PROBLEM REQUIREMENTS
The answer must be a single number: how many lines of the entries below include "badge".

INPUT DATA
= Beginning of Section =
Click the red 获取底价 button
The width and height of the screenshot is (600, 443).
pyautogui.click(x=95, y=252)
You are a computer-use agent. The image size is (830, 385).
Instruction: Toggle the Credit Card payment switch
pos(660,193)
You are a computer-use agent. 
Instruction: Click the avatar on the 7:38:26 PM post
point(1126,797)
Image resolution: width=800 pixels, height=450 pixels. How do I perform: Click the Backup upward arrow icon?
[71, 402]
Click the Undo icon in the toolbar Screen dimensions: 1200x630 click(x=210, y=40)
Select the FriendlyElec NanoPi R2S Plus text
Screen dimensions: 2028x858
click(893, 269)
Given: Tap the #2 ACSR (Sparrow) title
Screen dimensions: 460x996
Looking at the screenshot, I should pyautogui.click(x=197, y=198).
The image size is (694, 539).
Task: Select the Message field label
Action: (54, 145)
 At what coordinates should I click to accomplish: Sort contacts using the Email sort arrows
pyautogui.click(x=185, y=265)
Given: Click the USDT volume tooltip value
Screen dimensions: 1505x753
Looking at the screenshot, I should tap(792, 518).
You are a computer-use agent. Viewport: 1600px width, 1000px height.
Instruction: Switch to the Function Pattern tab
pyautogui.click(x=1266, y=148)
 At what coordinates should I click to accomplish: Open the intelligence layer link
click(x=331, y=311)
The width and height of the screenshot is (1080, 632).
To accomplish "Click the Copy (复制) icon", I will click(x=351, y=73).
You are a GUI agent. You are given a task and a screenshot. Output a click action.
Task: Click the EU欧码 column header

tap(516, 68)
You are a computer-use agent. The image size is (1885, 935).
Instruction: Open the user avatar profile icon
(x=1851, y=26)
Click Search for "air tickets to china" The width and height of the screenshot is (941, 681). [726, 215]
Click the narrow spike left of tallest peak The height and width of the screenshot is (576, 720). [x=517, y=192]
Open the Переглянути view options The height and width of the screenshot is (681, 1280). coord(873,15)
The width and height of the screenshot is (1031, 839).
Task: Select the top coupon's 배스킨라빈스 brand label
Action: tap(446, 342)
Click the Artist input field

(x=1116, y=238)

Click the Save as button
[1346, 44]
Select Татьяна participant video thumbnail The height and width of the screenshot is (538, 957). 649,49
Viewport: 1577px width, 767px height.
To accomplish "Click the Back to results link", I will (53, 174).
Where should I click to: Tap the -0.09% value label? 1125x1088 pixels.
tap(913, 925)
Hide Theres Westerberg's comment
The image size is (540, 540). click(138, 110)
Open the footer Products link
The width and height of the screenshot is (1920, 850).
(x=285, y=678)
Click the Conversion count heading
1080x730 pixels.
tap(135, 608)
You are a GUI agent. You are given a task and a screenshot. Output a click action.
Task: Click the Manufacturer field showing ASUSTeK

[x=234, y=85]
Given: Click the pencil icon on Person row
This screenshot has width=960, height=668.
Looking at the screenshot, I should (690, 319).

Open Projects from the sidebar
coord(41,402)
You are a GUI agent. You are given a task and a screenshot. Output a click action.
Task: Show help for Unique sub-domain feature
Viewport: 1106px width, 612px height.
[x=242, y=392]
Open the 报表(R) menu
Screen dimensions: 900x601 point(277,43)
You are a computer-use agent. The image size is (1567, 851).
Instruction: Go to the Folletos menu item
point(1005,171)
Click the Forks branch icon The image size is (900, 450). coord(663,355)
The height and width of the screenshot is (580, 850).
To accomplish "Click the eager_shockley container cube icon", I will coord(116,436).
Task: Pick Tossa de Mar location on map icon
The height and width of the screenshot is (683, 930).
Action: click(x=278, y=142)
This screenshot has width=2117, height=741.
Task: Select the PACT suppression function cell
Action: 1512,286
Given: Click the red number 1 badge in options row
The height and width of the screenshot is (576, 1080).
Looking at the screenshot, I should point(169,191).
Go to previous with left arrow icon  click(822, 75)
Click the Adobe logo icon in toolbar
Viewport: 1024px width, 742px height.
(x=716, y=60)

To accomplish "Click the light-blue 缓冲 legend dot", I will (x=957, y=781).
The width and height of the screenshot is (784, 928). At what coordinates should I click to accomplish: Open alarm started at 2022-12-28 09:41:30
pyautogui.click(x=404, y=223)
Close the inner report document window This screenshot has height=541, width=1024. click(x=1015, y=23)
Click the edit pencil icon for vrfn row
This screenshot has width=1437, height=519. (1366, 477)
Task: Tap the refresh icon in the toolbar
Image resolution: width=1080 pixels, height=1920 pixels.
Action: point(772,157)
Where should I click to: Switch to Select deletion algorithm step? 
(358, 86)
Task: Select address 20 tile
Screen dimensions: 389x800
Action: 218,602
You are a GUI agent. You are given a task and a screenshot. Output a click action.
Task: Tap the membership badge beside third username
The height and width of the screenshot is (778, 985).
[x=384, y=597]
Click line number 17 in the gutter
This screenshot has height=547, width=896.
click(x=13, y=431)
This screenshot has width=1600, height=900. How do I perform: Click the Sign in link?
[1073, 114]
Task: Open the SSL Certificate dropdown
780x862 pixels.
= End of Section =
TASK OUTPUT
2